(Some entries)
========

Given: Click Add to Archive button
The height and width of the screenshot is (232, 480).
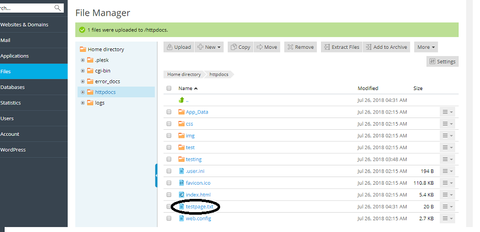Looking at the screenshot, I should point(386,47).
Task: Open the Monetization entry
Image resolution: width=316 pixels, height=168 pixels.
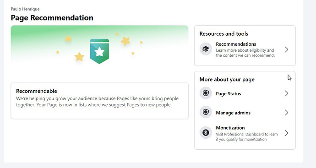Action: click(x=245, y=133)
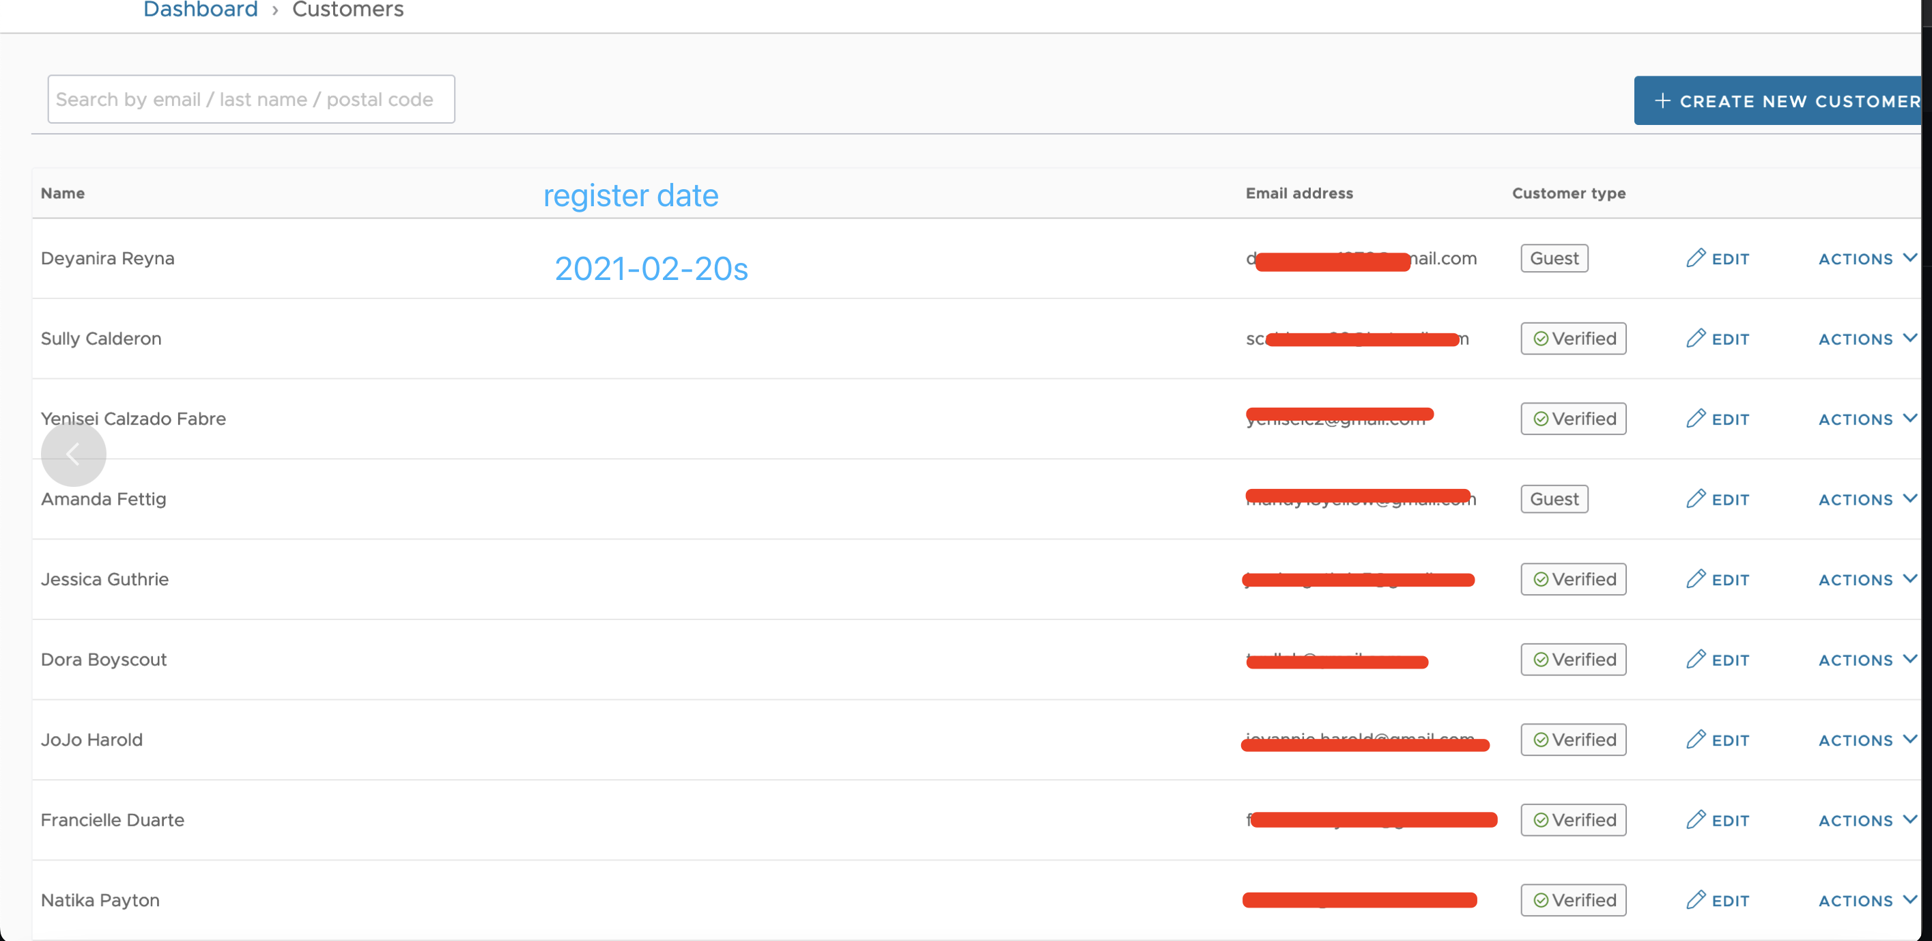Click the Verified checkmark icon for JoJo Harold

coord(1542,739)
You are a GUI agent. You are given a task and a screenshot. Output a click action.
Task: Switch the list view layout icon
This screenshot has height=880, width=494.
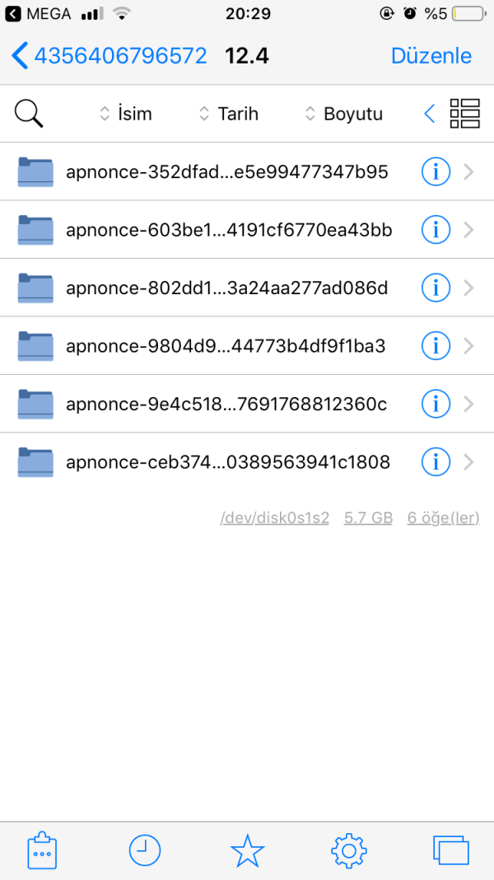[x=464, y=113]
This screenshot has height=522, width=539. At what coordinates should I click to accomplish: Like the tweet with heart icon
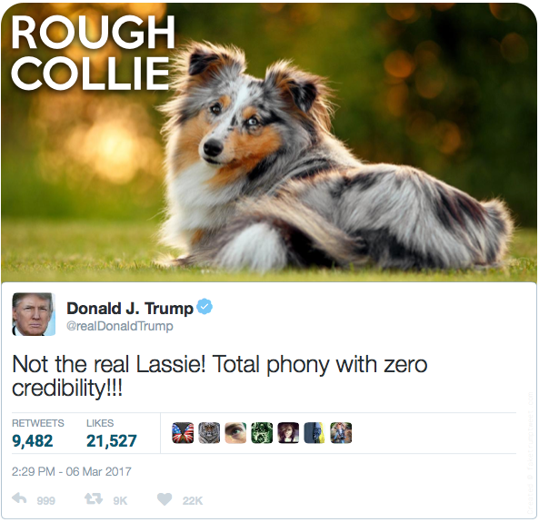pos(165,499)
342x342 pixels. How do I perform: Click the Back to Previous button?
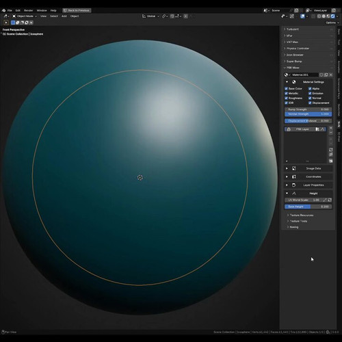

========

> EXERCISE AIM:
Turn every line of the entries above into a numbered list, skipping blank lines and omitting the pictures.

> RESPONSE:
1. Given: Click Add to Archive button
2. The height and width of the screenshot is (232, 480).
3. Looking at the screenshot, I should point(386,47).
4. Task: Open the Monetization entry
5. Image resolution: width=316 pixels, height=168 pixels.
6. Action: click(x=245, y=133)
7. Click the Verified checkmark icon for JoJo Harold
8. coord(1542,739)
9. You are a GUI agent. You are given a task and a screenshot. Output a click action.
10. Task: Switch the list view layout icon
11. This screenshot has height=880, width=494.
12. [x=464, y=113]
13. This screenshot has height=522, width=539. At what coordinates should I click to accomplish: Like the tweet with heart icon
14. pos(165,499)
15. 342x342 pixels. How do I perform: Click the Back to Previous button?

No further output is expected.